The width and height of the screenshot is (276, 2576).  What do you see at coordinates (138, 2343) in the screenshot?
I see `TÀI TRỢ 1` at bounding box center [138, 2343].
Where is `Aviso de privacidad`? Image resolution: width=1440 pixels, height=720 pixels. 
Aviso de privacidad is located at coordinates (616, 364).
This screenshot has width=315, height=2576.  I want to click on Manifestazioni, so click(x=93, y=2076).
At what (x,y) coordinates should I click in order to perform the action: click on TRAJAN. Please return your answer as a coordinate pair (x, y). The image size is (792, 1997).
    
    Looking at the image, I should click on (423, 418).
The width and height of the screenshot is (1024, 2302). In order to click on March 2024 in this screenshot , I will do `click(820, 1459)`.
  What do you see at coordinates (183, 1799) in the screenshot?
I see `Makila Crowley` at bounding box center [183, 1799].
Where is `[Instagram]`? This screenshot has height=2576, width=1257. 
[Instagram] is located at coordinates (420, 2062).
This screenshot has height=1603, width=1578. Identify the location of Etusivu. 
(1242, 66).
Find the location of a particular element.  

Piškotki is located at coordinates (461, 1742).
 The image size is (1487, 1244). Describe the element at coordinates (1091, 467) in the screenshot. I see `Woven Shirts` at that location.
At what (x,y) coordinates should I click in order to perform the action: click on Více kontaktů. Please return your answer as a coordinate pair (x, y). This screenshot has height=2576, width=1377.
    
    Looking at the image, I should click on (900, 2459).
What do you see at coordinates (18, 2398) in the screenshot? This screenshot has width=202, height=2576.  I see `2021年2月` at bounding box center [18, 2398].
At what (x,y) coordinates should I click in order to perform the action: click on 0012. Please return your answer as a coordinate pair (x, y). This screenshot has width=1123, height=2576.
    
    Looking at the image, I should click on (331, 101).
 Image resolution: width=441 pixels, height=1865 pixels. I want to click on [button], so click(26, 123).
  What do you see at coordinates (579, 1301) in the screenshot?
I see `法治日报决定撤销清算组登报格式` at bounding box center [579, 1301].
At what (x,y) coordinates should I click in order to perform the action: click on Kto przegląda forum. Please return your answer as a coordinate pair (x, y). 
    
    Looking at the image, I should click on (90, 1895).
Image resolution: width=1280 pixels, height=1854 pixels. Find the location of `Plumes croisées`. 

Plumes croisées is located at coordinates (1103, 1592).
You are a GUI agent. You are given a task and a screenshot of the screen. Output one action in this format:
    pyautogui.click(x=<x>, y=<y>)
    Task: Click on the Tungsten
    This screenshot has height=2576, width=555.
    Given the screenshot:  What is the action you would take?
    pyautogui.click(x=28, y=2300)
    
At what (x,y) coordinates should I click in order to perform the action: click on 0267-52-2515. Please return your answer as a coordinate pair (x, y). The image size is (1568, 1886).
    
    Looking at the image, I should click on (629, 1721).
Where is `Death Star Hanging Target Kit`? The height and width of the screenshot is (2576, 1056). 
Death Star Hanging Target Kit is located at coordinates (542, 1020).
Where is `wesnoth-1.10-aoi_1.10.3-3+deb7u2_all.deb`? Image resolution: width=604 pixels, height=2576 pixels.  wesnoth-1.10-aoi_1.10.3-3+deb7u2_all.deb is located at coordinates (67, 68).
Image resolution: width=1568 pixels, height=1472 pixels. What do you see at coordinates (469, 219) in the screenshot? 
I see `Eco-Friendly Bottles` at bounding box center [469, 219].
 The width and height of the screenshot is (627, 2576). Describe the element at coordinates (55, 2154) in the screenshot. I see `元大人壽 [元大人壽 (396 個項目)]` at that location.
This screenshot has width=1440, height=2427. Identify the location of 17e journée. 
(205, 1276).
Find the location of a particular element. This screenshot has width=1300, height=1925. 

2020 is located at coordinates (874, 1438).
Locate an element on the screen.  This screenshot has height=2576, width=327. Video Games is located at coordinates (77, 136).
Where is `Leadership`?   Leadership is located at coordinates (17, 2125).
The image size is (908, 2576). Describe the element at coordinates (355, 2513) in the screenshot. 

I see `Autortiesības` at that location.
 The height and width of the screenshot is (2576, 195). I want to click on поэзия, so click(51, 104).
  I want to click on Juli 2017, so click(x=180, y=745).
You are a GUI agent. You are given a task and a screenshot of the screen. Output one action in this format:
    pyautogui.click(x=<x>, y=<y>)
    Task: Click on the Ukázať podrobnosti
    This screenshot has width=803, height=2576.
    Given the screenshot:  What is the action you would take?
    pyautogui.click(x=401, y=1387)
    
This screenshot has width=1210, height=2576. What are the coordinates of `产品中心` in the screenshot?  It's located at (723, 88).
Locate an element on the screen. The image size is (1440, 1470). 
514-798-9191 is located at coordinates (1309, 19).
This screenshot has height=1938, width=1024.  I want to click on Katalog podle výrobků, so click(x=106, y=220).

→ Work to be completed:
Copy every line above word for word, with no changes.

→ Final result:
The width and height of the screenshot is (276, 2576).  What do you see at coordinates (138, 2343) in the screenshot?
I see `TÀI TRỢ 1` at bounding box center [138, 2343].
Where is `Aviso de privacidad`? Image resolution: width=1440 pixels, height=720 pixels. 
Aviso de privacidad is located at coordinates (616, 364).
This screenshot has width=315, height=2576.  I want to click on Manifestazioni, so click(x=93, y=2076).
At what (x,y) coordinates should I click in order to perform the action: click on TRAJAN. Please return your answer as a coordinate pair (x, y). The image size is (792, 1997).
    
    Looking at the image, I should click on (423, 418).
The width and height of the screenshot is (1024, 2302). In order to click on March 2024 in this screenshot , I will do `click(820, 1459)`.
  What do you see at coordinates (183, 1799) in the screenshot?
I see `Makila Crowley` at bounding box center [183, 1799].
Where is `[Instagram]`? This screenshot has height=2576, width=1257. 
[Instagram] is located at coordinates (420, 2062).
This screenshot has height=1603, width=1578. Identify the location of Etusivu. 
(1242, 66).
Find the location of a particular element.  

Piškotki is located at coordinates (461, 1742).
 The image size is (1487, 1244). Describe the element at coordinates (1091, 467) in the screenshot. I see `Woven Shirts` at that location.
At what (x,y) coordinates should I click in order to perform the action: click on Více kontaktů. Please return your answer as a coordinate pair (x, y). This screenshot has height=2576, width=1377.
    
    Looking at the image, I should click on (900, 2459).
What do you see at coordinates (18, 2398) in the screenshot? This screenshot has width=202, height=2576.  I see `2021年2月` at bounding box center [18, 2398].
At what (x,y) coordinates should I click in order to perform the action: click on 0012. Please return your answer as a coordinate pair (x, y). This screenshot has width=1123, height=2576.
    
    Looking at the image, I should click on (331, 101).
 Image resolution: width=441 pixels, height=1865 pixels. I want to click on [button], so click(26, 123).
  What do you see at coordinates (579, 1301) in the screenshot?
I see `法治日报决定撤销清算组登报格式` at bounding box center [579, 1301].
At what (x,y) coordinates should I click in order to perform the action: click on Kto przegląda forum. Please return your answer as a coordinate pair (x, y). 
    
    Looking at the image, I should click on (90, 1895).
Image resolution: width=1280 pixels, height=1854 pixels. Find the location of `Plumes croisées`. 

Plumes croisées is located at coordinates (1103, 1592).
You are a GUI agent. You are given a task and a screenshot of the screen. Output one action in this format:
    pyautogui.click(x=<x>, y=<y>)
    Task: Click on the Tungsten
    This screenshot has height=2576, width=555.
    Given the screenshot:  What is the action you would take?
    pyautogui.click(x=28, y=2300)
    
At what (x,y) coordinates should I click in order to perform the action: click on 0267-52-2515. Please return your answer as a coordinate pair (x, y). The image size is (1568, 1886).
    
    Looking at the image, I should click on (629, 1721).
Where is `Death Star Hanging Target Kit`? The height and width of the screenshot is (2576, 1056). 
Death Star Hanging Target Kit is located at coordinates (542, 1020).
Where is `wesnoth-1.10-aoi_1.10.3-3+deb7u2_all.deb`? Image resolution: width=604 pixels, height=2576 pixels.  wesnoth-1.10-aoi_1.10.3-3+deb7u2_all.deb is located at coordinates (67, 68).
Image resolution: width=1568 pixels, height=1472 pixels. What do you see at coordinates (469, 219) in the screenshot? 
I see `Eco-Friendly Bottles` at bounding box center [469, 219].
 The width and height of the screenshot is (627, 2576). Describe the element at coordinates (55, 2154) in the screenshot. I see `元大人壽 [元大人壽 (396 個項目)]` at that location.
This screenshot has width=1440, height=2427. Identify the location of 17e journée. 
(205, 1276).
Find the location of a particular element. This screenshot has width=1300, height=1925. 

2020 is located at coordinates (874, 1438).
Locate an element on the screen.  This screenshot has height=2576, width=327. Video Games is located at coordinates (77, 136).
Where is `Leadership`?   Leadership is located at coordinates (17, 2125).
The image size is (908, 2576). Describe the element at coordinates (355, 2513) in the screenshot. 

I see `Autortiesības` at that location.
 The height and width of the screenshot is (2576, 195). I want to click on поэзия, so click(51, 104).
  I want to click on Juli 2017, so click(x=180, y=745).
You are a GUI agent. You are given a task and a screenshot of the screen. Output one action in this format:
    pyautogui.click(x=<x>, y=<y>)
    Task: Click on the Ukázať podrobnosti
    This screenshot has width=803, height=2576.
    Given the screenshot:  What is the action you would take?
    pyautogui.click(x=401, y=1387)
    
This screenshot has width=1210, height=2576. What are the coordinates of `产品中心` in the screenshot?  It's located at (723, 88).
Locate an element on the screen. The image size is (1440, 1470). 
514-798-9191 is located at coordinates (1309, 19).
This screenshot has height=1938, width=1024.  I want to click on Katalog podle výrobků, so click(x=106, y=220).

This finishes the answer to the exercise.